E’ quanto emerso dalla recente audizione dinanzi alla III Commissione Sanità & Assistenza del Consiglio Regionale, di cui è componente il Consigliere Regionale Sante Zuffada e dal successivo incontro di ieri (lunedì 27 ottobre) con l’Assessore regionale alla Sanità Luciano Bresciani.
“All’audizione – spiega il Consigliere Zuffada – erano presenti il Direttore Generale dell’Azienda Ospedaliera di Legnano Carla Dotti insieme al Direttore dell’Asl Gilberto Compagnoni. In questa sede abbiamo definito un percorso comune che ci consenta di raggiungere il prima possibile gli obiettivi prefissati”.
L’esito dell’audizione, infatti, anche a detta degli stessi vertici dell’Azienda Ospedaliera legnanese, è stato molto soddisfacente. Così come quanto è emerso dalla riunione di lunedì con l’Assessore Bresciani.
“La ‘filosofia’ di fondo tratteggiata, del resto – osserva il Consigliere Zuffada – e pienamente condivisa con la dottoressa Dotti e il dottor Compagnoni, è quella volta alla realizzazione di un nuovo ospedale d’eccellenza che, però, sia efficacemente messo in rete, secondo un principio di valorizzazione delle singole specialità, con gli altri tre presidi del territorio (Magenta, Abbiategraso e Cuggiono)”.

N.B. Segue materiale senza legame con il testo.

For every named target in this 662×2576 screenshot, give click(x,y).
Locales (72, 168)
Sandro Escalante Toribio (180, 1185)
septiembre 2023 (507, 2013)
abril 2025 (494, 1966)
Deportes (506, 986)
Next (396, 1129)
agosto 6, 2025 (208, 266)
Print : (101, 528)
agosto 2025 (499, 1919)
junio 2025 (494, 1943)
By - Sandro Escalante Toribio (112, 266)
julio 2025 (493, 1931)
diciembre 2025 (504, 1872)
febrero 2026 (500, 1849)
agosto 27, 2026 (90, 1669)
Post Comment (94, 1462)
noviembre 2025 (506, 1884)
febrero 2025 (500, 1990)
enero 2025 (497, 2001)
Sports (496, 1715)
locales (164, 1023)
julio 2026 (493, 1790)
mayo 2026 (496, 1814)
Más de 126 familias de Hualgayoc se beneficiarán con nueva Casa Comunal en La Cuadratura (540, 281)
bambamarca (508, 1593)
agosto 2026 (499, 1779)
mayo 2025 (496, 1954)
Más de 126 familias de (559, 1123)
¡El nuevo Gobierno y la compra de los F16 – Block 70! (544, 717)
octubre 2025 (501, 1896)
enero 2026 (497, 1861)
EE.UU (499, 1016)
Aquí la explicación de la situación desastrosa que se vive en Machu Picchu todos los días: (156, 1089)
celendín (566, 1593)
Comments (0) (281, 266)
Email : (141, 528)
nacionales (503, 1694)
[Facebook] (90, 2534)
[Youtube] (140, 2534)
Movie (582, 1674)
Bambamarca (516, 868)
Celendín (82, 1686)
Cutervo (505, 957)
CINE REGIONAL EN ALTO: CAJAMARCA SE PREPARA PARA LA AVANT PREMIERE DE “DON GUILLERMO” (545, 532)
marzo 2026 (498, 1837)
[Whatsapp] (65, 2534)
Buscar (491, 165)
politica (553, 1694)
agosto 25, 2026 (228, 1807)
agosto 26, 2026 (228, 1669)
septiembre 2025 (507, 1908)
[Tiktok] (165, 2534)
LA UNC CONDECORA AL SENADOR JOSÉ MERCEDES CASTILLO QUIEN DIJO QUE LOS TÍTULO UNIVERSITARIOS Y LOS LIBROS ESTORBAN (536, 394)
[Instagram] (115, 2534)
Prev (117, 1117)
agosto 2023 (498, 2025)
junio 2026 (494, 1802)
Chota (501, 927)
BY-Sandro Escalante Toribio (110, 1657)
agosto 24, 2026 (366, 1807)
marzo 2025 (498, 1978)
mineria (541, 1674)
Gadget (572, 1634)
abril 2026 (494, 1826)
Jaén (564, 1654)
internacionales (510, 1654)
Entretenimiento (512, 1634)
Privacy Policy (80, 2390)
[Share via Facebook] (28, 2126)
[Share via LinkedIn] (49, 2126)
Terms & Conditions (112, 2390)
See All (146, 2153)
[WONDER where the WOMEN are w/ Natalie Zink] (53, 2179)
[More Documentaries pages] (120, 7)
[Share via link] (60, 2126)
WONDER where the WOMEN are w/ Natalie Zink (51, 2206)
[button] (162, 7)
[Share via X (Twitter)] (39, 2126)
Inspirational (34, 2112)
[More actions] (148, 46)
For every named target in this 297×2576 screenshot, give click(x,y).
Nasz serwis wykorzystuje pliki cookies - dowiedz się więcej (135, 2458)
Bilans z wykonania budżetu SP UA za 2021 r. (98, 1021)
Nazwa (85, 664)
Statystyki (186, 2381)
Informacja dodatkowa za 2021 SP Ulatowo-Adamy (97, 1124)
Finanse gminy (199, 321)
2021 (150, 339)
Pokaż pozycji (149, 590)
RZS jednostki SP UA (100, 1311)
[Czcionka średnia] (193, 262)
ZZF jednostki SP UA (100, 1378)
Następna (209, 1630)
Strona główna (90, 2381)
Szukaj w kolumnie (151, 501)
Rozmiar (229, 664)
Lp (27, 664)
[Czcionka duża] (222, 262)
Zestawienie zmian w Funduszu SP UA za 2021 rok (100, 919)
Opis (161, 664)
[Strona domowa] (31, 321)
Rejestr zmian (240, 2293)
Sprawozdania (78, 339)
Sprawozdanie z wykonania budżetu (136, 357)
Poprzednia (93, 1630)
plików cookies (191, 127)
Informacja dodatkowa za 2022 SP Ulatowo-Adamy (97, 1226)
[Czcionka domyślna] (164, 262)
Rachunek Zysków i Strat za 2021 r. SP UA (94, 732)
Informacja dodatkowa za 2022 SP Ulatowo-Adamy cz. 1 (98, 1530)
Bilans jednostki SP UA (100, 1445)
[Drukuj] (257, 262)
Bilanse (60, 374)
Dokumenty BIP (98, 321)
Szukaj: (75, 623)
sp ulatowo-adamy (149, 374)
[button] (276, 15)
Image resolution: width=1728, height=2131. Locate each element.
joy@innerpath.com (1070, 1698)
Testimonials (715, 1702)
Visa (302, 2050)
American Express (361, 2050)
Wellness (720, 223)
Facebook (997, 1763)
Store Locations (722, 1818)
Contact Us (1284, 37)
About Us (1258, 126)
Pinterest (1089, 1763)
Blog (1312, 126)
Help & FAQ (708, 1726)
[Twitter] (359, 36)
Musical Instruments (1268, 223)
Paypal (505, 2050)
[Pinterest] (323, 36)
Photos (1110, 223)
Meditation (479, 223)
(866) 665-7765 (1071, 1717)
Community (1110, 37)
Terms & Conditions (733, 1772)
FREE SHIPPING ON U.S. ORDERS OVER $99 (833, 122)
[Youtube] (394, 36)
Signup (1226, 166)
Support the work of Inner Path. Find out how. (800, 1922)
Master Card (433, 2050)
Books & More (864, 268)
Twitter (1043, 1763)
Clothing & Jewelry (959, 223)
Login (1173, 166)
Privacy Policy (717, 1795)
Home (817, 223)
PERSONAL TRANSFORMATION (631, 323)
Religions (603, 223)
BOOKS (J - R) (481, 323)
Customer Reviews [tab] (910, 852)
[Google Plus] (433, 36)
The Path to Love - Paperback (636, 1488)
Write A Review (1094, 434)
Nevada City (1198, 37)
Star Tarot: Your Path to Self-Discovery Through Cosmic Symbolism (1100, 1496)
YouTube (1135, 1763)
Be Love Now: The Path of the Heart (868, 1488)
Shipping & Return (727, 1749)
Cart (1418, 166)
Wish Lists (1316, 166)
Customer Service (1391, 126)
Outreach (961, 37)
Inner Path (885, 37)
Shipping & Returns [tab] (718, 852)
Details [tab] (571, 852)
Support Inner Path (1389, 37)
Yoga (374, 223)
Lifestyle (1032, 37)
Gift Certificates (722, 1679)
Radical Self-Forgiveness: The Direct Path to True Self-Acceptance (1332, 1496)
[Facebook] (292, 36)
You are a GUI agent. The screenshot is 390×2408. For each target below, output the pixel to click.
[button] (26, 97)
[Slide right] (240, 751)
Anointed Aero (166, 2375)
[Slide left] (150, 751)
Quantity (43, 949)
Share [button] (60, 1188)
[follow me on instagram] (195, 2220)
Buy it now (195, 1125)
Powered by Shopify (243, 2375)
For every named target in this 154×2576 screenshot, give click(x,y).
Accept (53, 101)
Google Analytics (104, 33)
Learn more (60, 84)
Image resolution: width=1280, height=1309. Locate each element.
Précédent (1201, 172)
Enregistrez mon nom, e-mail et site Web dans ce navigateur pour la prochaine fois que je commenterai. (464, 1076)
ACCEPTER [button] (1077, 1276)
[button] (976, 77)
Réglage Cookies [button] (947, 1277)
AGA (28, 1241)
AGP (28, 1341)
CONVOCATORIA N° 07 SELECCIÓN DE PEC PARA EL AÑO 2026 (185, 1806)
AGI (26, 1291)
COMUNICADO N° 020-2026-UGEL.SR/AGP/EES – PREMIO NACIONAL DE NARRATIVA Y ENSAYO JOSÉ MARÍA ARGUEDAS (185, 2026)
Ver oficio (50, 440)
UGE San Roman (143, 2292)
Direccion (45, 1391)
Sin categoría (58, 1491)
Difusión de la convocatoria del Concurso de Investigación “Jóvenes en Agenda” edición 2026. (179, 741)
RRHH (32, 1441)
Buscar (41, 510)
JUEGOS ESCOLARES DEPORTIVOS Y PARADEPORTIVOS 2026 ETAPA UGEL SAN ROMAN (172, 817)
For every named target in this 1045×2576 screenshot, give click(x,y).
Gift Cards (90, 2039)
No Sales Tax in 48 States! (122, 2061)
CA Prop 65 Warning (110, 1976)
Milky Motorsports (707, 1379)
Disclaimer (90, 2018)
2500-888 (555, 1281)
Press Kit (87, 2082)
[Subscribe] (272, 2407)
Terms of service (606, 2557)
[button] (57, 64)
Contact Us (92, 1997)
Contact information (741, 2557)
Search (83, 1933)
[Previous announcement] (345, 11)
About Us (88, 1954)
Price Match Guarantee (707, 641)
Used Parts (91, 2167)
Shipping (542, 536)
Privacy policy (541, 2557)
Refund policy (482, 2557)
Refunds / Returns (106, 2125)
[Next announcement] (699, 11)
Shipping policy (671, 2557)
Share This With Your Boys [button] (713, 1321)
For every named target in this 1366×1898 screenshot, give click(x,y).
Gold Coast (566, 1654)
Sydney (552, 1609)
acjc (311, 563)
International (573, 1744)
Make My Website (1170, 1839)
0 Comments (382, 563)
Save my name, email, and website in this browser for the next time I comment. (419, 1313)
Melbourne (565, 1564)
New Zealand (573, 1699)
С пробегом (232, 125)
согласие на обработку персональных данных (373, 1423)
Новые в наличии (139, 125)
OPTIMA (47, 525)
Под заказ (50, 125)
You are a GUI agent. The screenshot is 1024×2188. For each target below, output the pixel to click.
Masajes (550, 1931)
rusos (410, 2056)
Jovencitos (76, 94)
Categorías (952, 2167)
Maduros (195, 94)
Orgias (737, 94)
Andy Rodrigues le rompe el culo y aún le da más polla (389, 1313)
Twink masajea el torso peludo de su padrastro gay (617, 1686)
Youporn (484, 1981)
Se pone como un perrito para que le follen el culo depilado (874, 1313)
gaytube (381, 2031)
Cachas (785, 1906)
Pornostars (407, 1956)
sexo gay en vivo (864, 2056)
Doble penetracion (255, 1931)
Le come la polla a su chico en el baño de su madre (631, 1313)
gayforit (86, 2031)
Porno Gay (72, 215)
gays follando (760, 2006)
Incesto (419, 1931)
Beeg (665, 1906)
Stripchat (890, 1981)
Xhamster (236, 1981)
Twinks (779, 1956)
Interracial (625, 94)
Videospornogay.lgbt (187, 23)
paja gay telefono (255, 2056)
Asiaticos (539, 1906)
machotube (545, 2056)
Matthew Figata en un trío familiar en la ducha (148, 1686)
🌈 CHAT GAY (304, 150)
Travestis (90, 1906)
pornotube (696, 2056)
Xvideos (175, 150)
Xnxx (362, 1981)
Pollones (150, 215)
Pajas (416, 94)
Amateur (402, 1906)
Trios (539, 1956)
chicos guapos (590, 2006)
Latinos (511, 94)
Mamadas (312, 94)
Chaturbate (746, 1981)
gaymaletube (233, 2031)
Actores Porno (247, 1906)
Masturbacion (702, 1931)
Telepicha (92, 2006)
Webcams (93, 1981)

Quanto a Legnano, confermato il rispetto degli impegni e delle tempistiche concordate, c’è da rimarcare il previsto aumento dei posti letto – così come chiesto e ottenuto dall’Azienda Ospedaliera – che saliranno dagli attuali 520 dell’attuale sede del ‘Civile’ a 550 con la possibilità ulteriore di un’aggiunta di altri 80.
In buona sostanza, i 30 posti in più già definiti, si riferiscono alla Medicina d’Urgenza.
“E’ questo un aspetto fondamentale – rileva il Consigliere Zuffada – dato che solo attraverso il Reparto di Medicina d’Urgenza si può successivamente avviare il ricoverato, una volta superata la fase acuta, verso l’unità di cura a questi più congeniale”.
Tra gli altri passaggi salienti di questo proficuo dibattito in corso tra l’istituzione regionale e l’Azienda Ospedaliera è opportuno evidenziare la volontà congiunta di una “valorizzazione della territorialità dell’assistenza” orientata ad utilizzare con sempre maggior frequenza strumenti innovativi d’accompagnamento quali il “Day Hospital”, l’Assistenza Domiciliare e quella Ambulatoriale.
Quanto, poi, alla vocazione futura dell’ospedale di Cuggiono, per il quale è stato confermato lo stanziamento di 10 milioni di euro da parte del Pirellone, due saranno essenzialmente gli ‘asset’ lungo i quali si articolerà il potenziamento del nosocomio di via Badi.
“Da un lato – dichiara il Consigliere – tramite la realizzazione di nuove camere operatorie si punterà ad un ulteriore miglioramento della capacità chirurgica di questo stabilimento, peraltro, mai venuta meno in questi anni anni. Dall’altro lato – aggiunge – si punterà ad un consolidamento di questa struttura ospedaliera per quanto riguarda gli interventi non in urgenza”.